Angus Kidman22 February 2008, 9:16 AM
Microsoft is promising a new world of interoperability with its software, with support for industry standards and open file formats. Have these two men turned a new leaf?
Microsoft's newfound enthusiasm for interoperability adds up to largely hot air and a poorly-concealed upgrade pitch, and as such doesn't represent any sort of victory for the open source community.
In what it is being promoted as a "strategic plan", Microsoft has announced that it is now committed to four main "interoperability principles": ensuring "open connections", promoting data portability, enhancing support for industry standards, and working more with the open source community and other customers.
Interoperable: Would you buy a used interoperability principle from these men? Photo not retouched. |
An ideal translation of this would be: we're really sorry our file formats and APIs are so impenentrable and that we've foisted so many weird "commercial standards" on the world, so here you go, have some source code. The reality is nowhere near as appealing.
For starters, this only applies to "high volume business products" -- so no commitment to opening up Zune's DRM format, for instance. It also only covers the latest and future generation of products: Vista; Office, SharePoint and Exchange Server 2007; Windows Server and SQL Server 2008; and the .NET Framework.
It seems that openness comes at a high price - upgrading everything in your enterprise. Far more companies would benefit if the commitment was even mildly retrospective. And it is perhaps typical that Microsoft makes a business-only move precisely when most analysts are saying consumer technology is influencing the enterprise, rather than the reverse.

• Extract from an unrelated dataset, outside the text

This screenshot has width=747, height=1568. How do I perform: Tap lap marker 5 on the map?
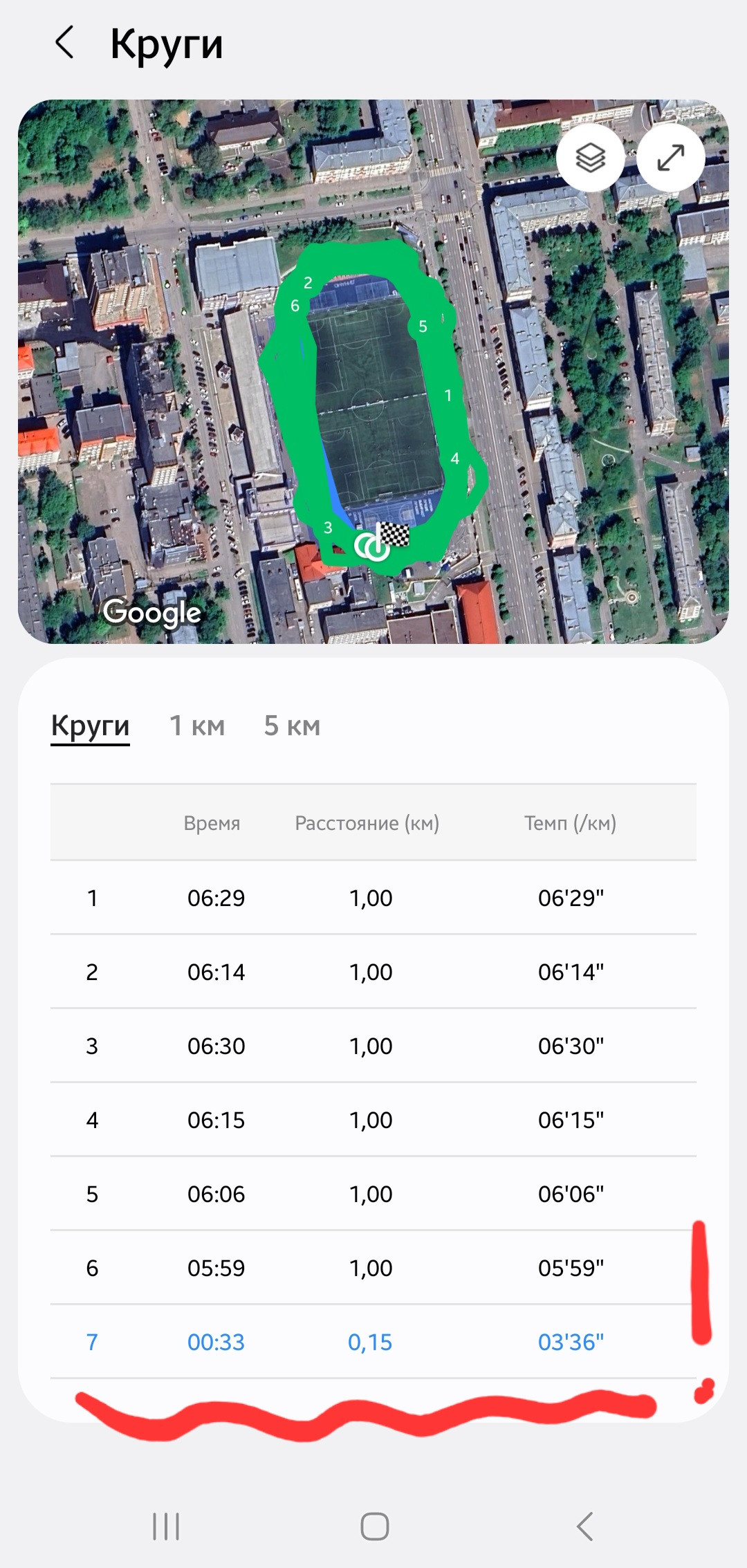coord(423,326)
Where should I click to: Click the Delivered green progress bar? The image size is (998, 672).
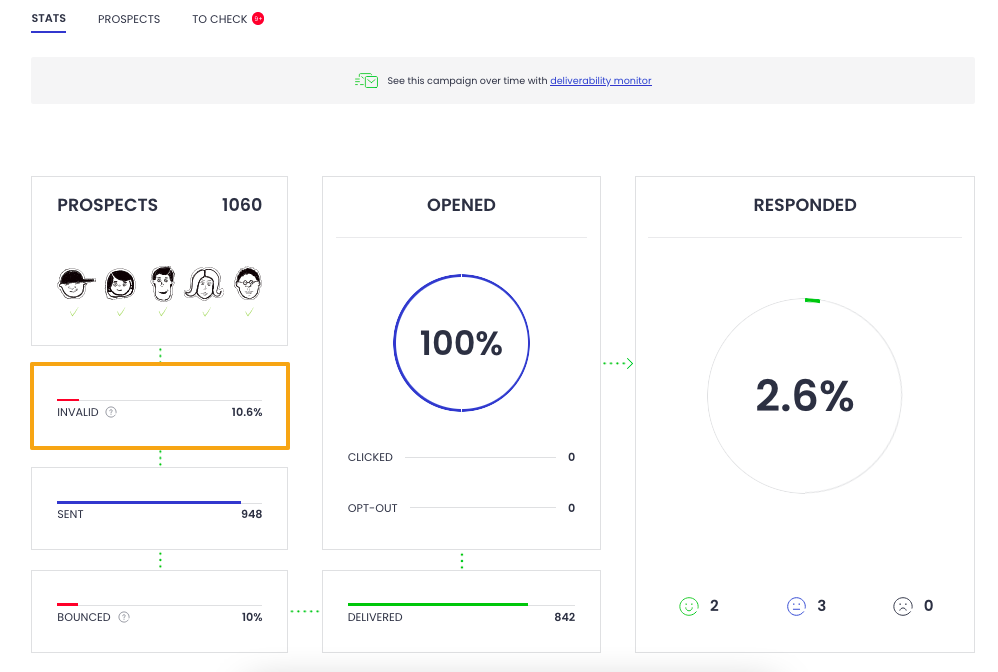pyautogui.click(x=437, y=604)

One of the more revealing sentences in the announcement concedes that "heterogeneity is the norm in enterprise architectures", which is a major concession from a company whose core marketing tactic has long been the notion that Windows products should work well together because, well, it's all Windows.
"Customers need all their vendors, including and especially Microsoft, to deliver software and services that are flexible enough such that any developer can use their open interfaces and data to effectively integrate applications or to compose entirely new solutions,” chief software architect Ray Ozzie proclaimed. Microsoft has long pushed an image as the developer's friend, so this tacit acknowledgement that its products can be a hostile environment is interesting, to say the least.

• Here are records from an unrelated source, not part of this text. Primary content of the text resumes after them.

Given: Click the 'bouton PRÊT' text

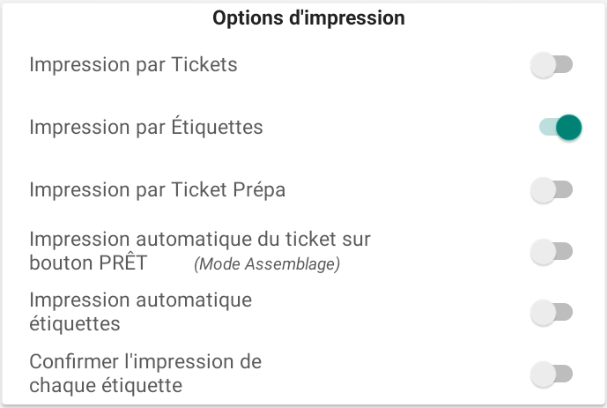Looking at the screenshot, I should pos(89,264).
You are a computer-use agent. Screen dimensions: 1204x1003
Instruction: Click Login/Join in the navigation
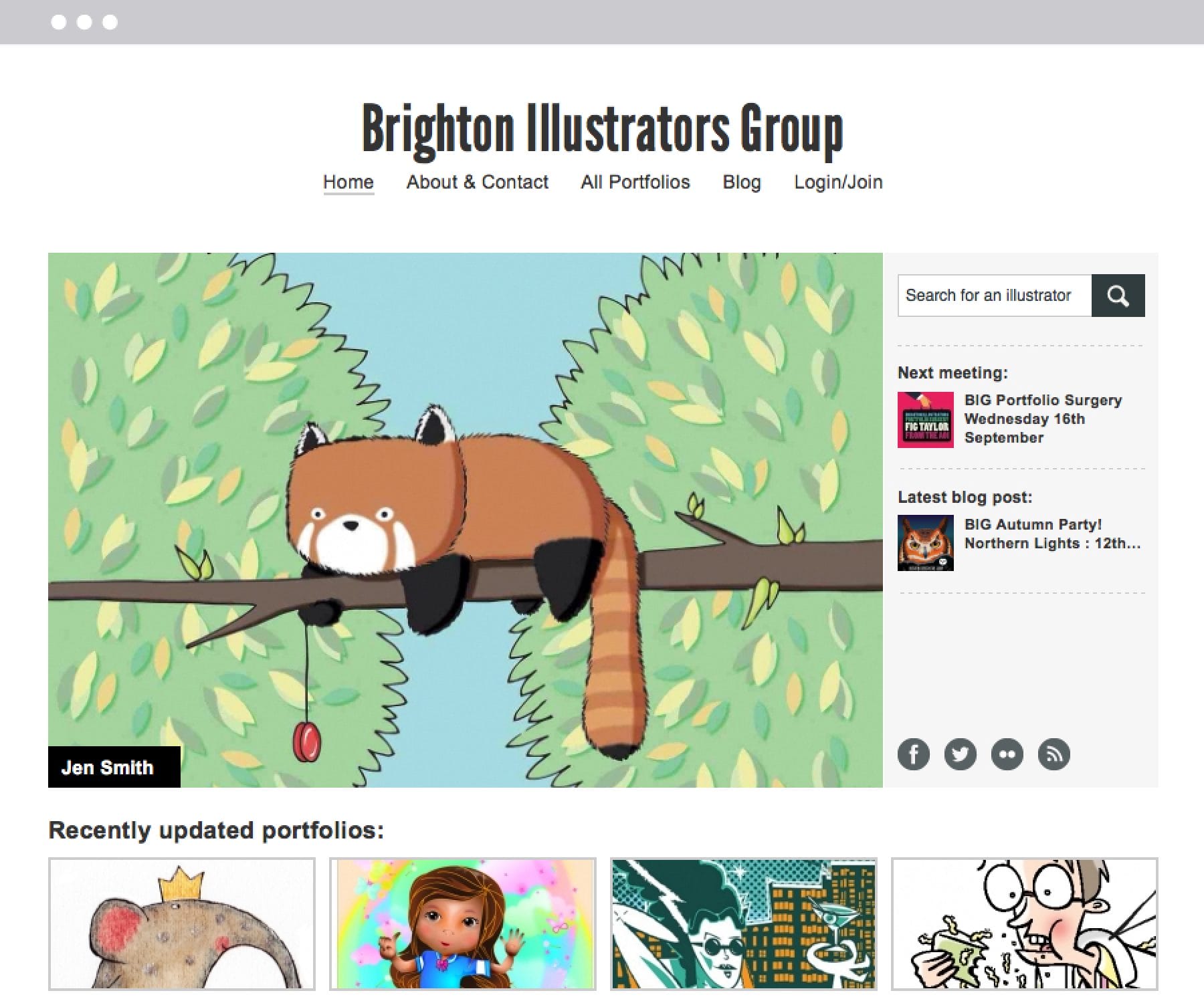point(837,182)
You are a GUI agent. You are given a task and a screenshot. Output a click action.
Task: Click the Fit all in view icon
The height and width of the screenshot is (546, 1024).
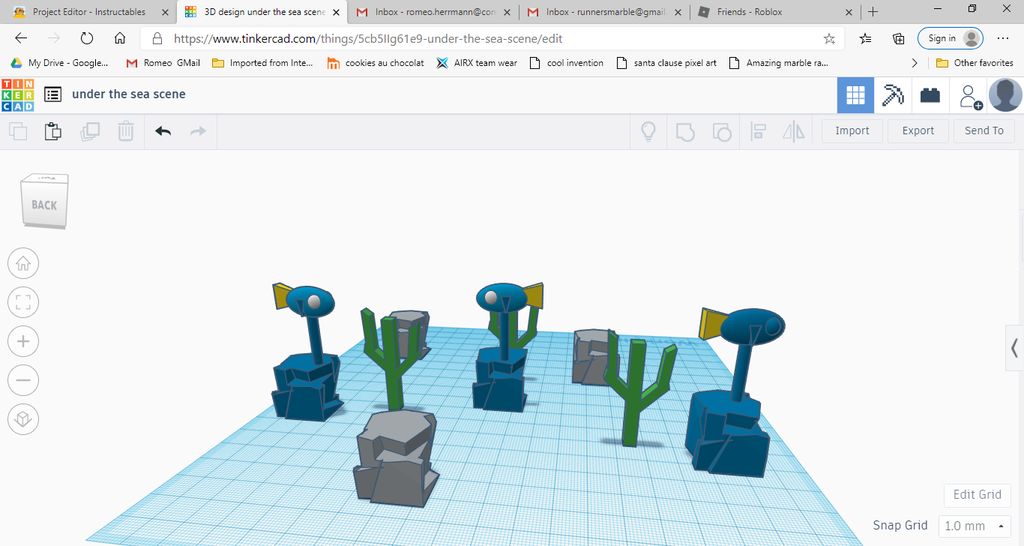pos(23,302)
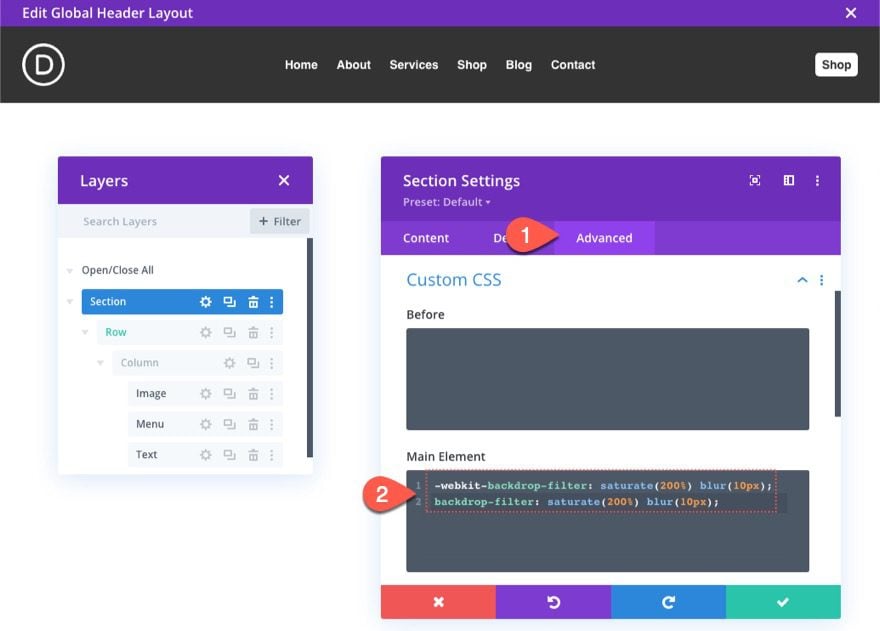Viewport: 880px width, 631px height.
Task: Open settings gear for Menu layer
Action: 206,424
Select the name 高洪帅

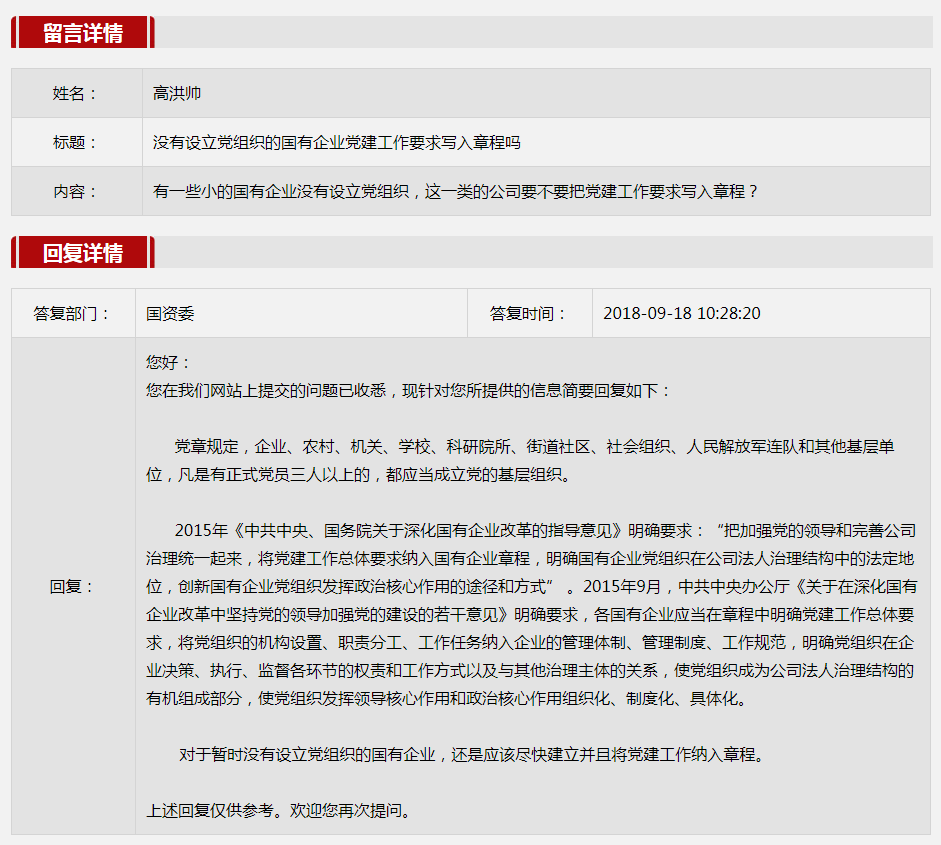click(176, 92)
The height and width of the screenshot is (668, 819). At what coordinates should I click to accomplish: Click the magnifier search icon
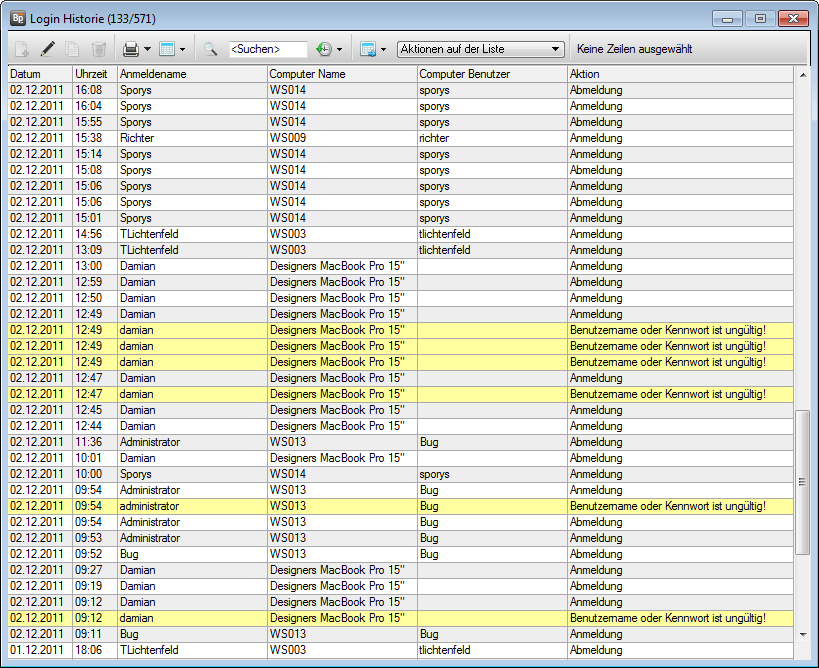click(211, 48)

Its most interesting developer commitment is to document all APIs that different Microsoft products use when interoperating with other MS software, thus eliminating the perceived internal advantage of having access to undocumented routines. It has also undertaken not to sue developers who build open-source products to work with those APIs, and to licence any patent-associated technologies at low rates. Office 2007 users can also replace the existing default formats with any others they choose via a new (and so far unseen) set of APIs.
Conspiracy theorists might argue that Microsoft's actions are a defensive move against the growing popularity of open source products such as Linux and OpenOffice, or a sop to prevent further legal challenges in Europe. The fact that such an announcement has come when founder Bill Gates is almost out the door might also be deemed significant.

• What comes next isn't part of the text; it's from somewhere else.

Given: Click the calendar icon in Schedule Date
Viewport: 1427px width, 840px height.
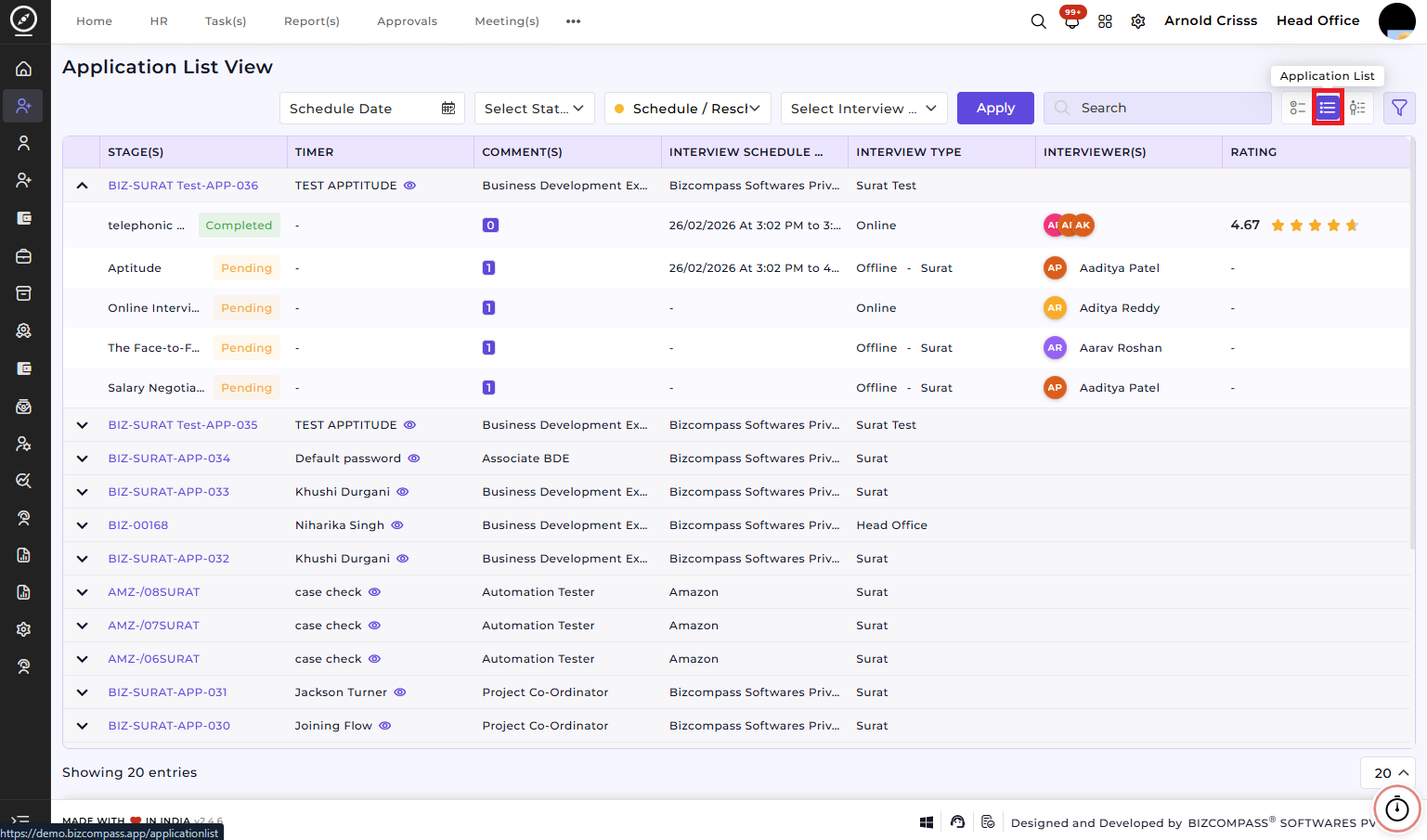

However, the devil of such "strategic plans" is in the details, which remain thin on the ground right now. Instead, we get jargon-ridden quotes like this gem: "We look forward to a constructive, structured, and multilateral dialogue to ensure stakeholder-driven evolution of these principles and actions." (APC really did not make any part of that sentence up.)
In truth, if Microsoft was really scared of the open source wolf, there'd be a lot of older source code on the table. The current plan sounds superficially impressive, but until the full documentation for products such as Office appears -- said to be "in the upcoming months" -- it's clear that hot air predominates.